From my own perspective, I guess I remember Warney as a young and vibrant 21 year old pro who was full of life, lots of fun and looking back we were incredibly lucky to have at the club for the 1991 season.

When he turned up at ACC, he didn’t look or act anything special, we had had a number of similar Aussy pro’s previously who all did an amazing job at the club, so he initially he didn’t stand out, apart from that is the obvious bleached blonde hair, slightly stocky frame, the Aussy surfer look and a chain smoker.

It did take him while to find his niche and it was probably around a third of the way into the season where he really began hit his straps with the ball and worked out the pitches and opposition batsman; he did show glimpses of brilliance with the bat, but I think by his own admission probably fell short of his expectation with willow in hand.

We all knew he was talented, but I don’t think anyone could have honestly predicted how good he was going to become.
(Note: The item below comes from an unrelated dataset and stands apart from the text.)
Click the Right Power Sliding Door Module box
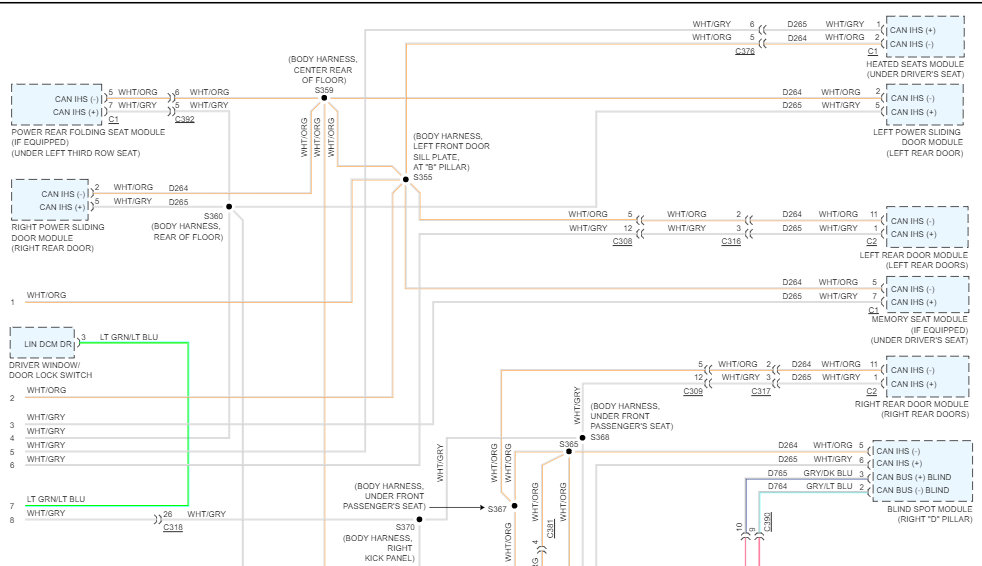This screenshot has width=982, height=566. [50, 200]
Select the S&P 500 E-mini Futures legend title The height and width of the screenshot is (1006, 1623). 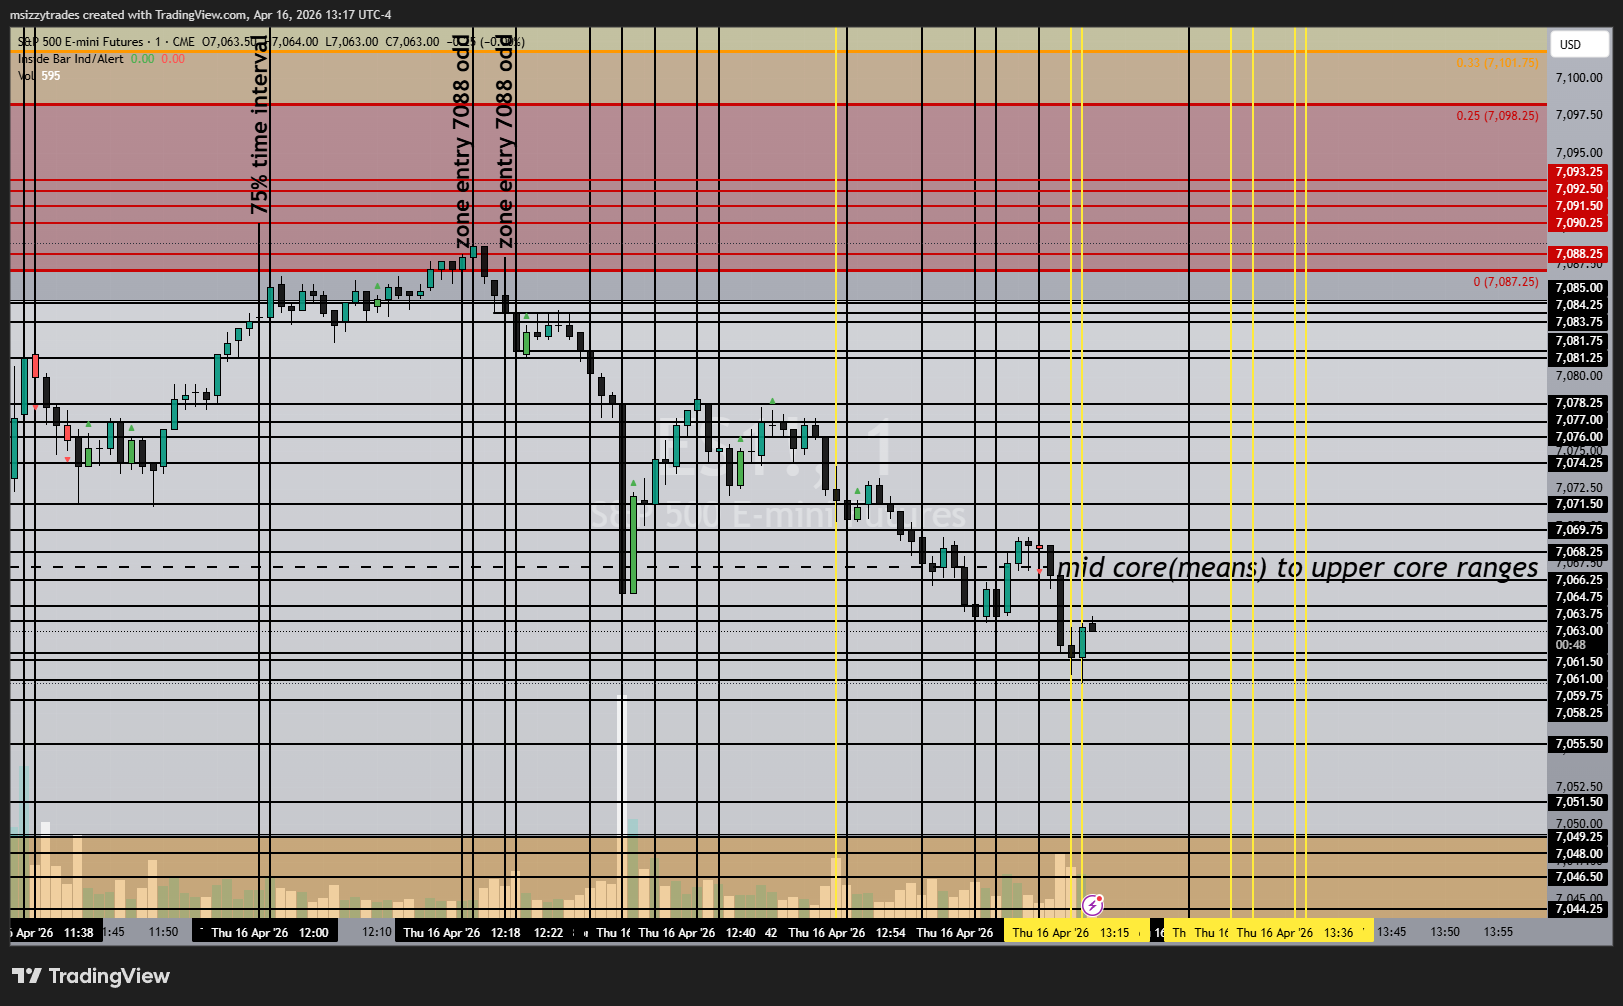tap(81, 42)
I would like to think in some small way we all played a part in influencing the player he became, but I do feel there were probably two people at the club who had the most positive influence on Warney.

These being, the ACC legendary leggie the great Eddie Robinson and the Club Captain at the time Andy Barker.

Eddie spent many hours with Shane, practising and mentoring him the nets as they worked on how to bowl on the Lancashire League pitches and more importantly how to set batsman up for a potential dismissal.

Fascinating to watch and on the odd occasion I would be the victim batsman in the nets so he had a target to manipulate and confuse.

His control and variation was outstanding, and he only went on to improve this as the season progressed.

Andy Barker was a great captain for Shane, Andy himself was a very flamboyant player, so he gave Shane the licence to be himself, set his own fields and set traps for batsman that basically no one else would have dared to think of.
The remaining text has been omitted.